Según informa Robert Higgs, un especialista en presupuestos militares del Independent Institute de Oakland, California, la forma en que Washington elabora el presupuesto de defensa oculta sistemáticamente su verdadero monto. Al analizar las cifras elevadas al Congreso por George W. Bush para el año fiscal 2007-2008 Higgs concluyó que representaban poco más de la mitad de la cifra que sería efectivamente desembolsada, llegando por eso mismo a superar la barrera, impensable hasta ese entonces, de un billón de dólares. Es decir, un millón de millones de dólares.

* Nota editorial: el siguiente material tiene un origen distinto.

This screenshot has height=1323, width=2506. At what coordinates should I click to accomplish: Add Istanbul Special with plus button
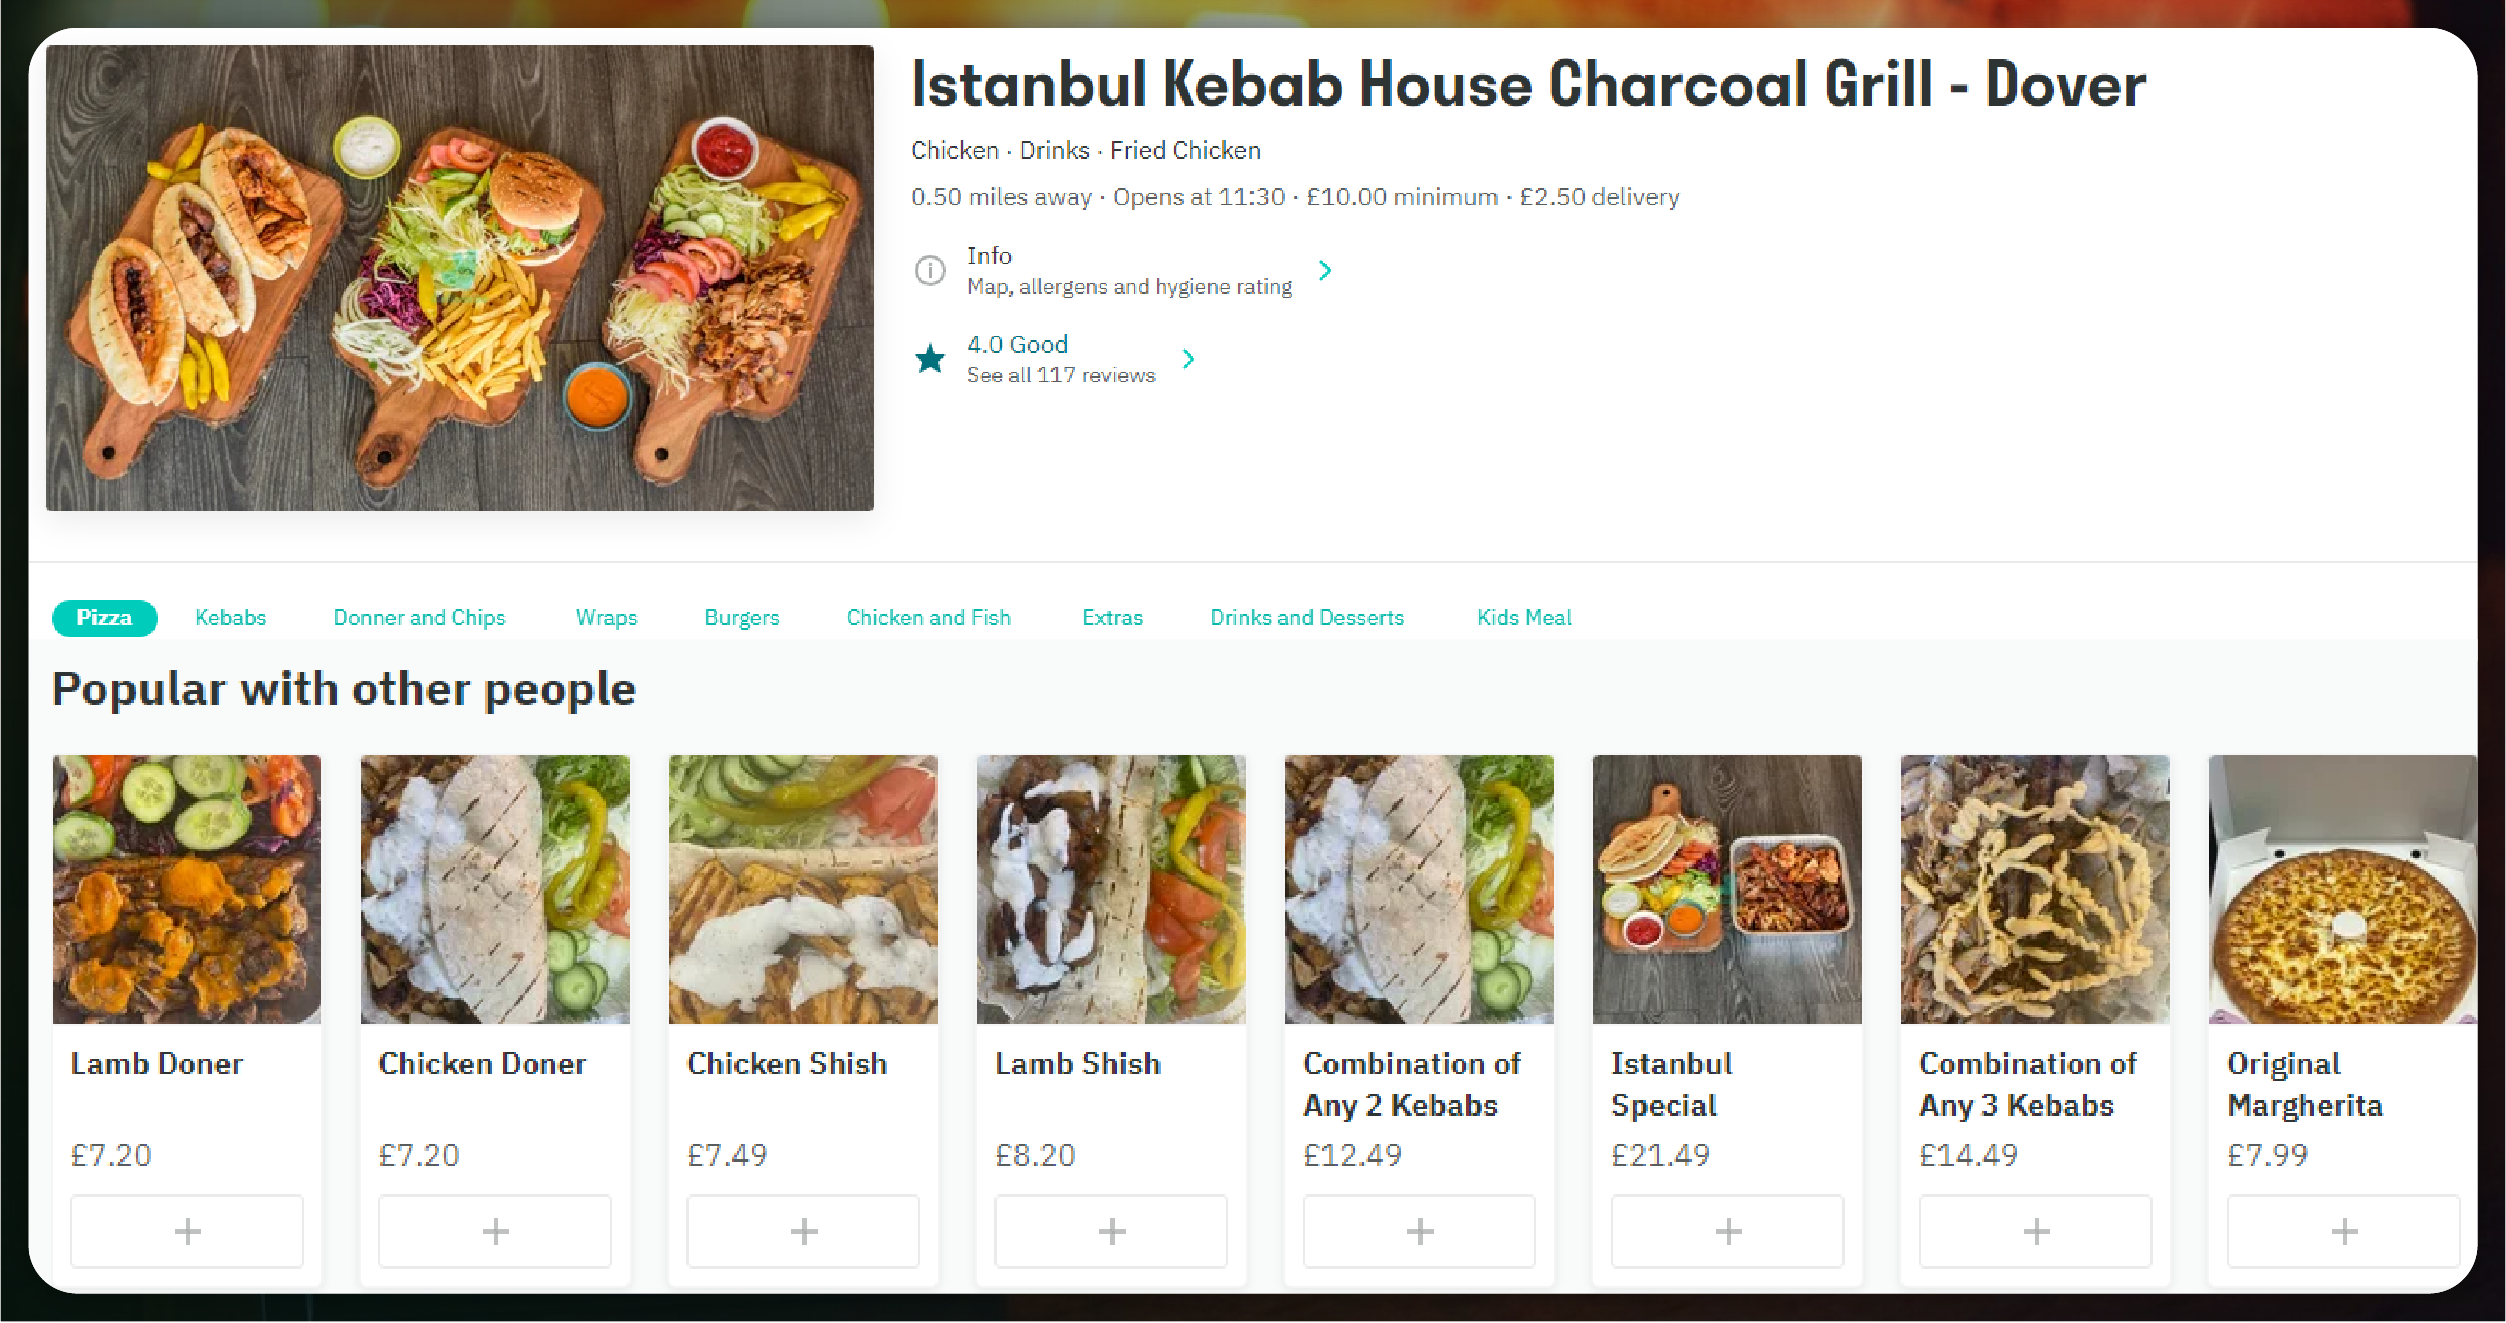tap(1727, 1231)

Y esto es así porque, según Higgs, a la suma originalmente asignada al Pentágono es preciso sumar los gastos relacionados con la defensa que se ejecutan por fuera del Pentágono, los fondos extraordinarios demandados por las guerras de Iraq y Afganistán, los intereses devengados por el endeudamiento en que incurre la Casa Blanca para afrontar estos gastos y los que se originan en la atención médica y psicológica de los 33.000 hombres y mujeres que sufrieron heridas durante las guerras de Estados Unidos y que requieren un abultado presupuesto de la Administración Nacional de Veteranos. Obama no ha hecho absolutamente nada para detener esta infernal máquina de muerte y destrucción; al contrario, bajo su gestión este presupuesto se incrementó, de modo que aquella barrera del billón de dólares ya quedó bien atrás. Por eso resulta sumamente irritante que cuando por boca de su Secretaria de Estado la Casa Blanca denuncia los «gastos desproporcionados en armamentos» en lugar de ver la viga que tiene en su propio ojo, el blanco de sus críticas no sea otra que ¡la Venezuela bolivariana!

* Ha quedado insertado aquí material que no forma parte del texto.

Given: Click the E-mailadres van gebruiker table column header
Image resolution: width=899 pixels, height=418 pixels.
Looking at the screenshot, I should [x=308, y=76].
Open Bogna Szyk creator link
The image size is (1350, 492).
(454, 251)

El flamante Premio Nobel de la Paz aumentó el presupuesto para la guerra en Afganistán al paso que contempla incrementar el número de tropas desplegadas en ese país; sus tropas siguen ocupando Iraq; no da señales de revisar la decisión de George Bush Jr. de activar la Cuarta Flota; avanza en un tratado todavía secreto con Álvaro Uribe para desplegar siete bases militares estadounidenses en Colombia, y se habla de cinco más que estarían a punto de confirmarse, con lo cual está preparando (o se convierte en cómplice) de una nueva escalada belicista contra América Latina; mantiene a su embajador en Tegucigalpa, cuando prácticamente todos se marcharon, y de ese modo respalda a los golpistas hondureños; mantiene el bloqueo contra Cuba y ni se inmuta ante la injusta cárcel de los cinco cubanos encarcelados en Estados Unidos por luchar contra el terrorismo. Claro, el Comité noruego sufre periódicamente algunos desvaríos -no se sabe si ocasionados por su ignorancia de los asuntos mundiales, presiones oportunistas o las delicias del acquavit noruego-, lo que se traduce en decisiones tan absurdas como la actual. Pero si en su momento le concedieron el Premio Nobel de la Paz a Henry Kissinger, correctamente definido por Gore Vidal como el mayor criminal de guerra que anda suelto por el mundo, ¿cómo se lo iban a negar a Obama, sobre todo después del desaire que sufriera a manos de Lula en Copenhague? La realpolitik exigía reparar inmediatamente ese error. Porque al fin y al cabo, como declaró el propio presidente de Estados Unidos al enterarse de su premio, éste representa la «reafirmación del liderazgo estadounidense en nombre de las aspiraciones de los pueblos de todas las naciones.» Y, en un súbito ataque de «realismo», los compañeros del Comité noruego pusieron su granito de arena para fortalecer la declinante hegemonía estadounidense en el sistema internacional. Se sospecha que por esta ayudita ellos también, en su momento, serán debidamente recompensados.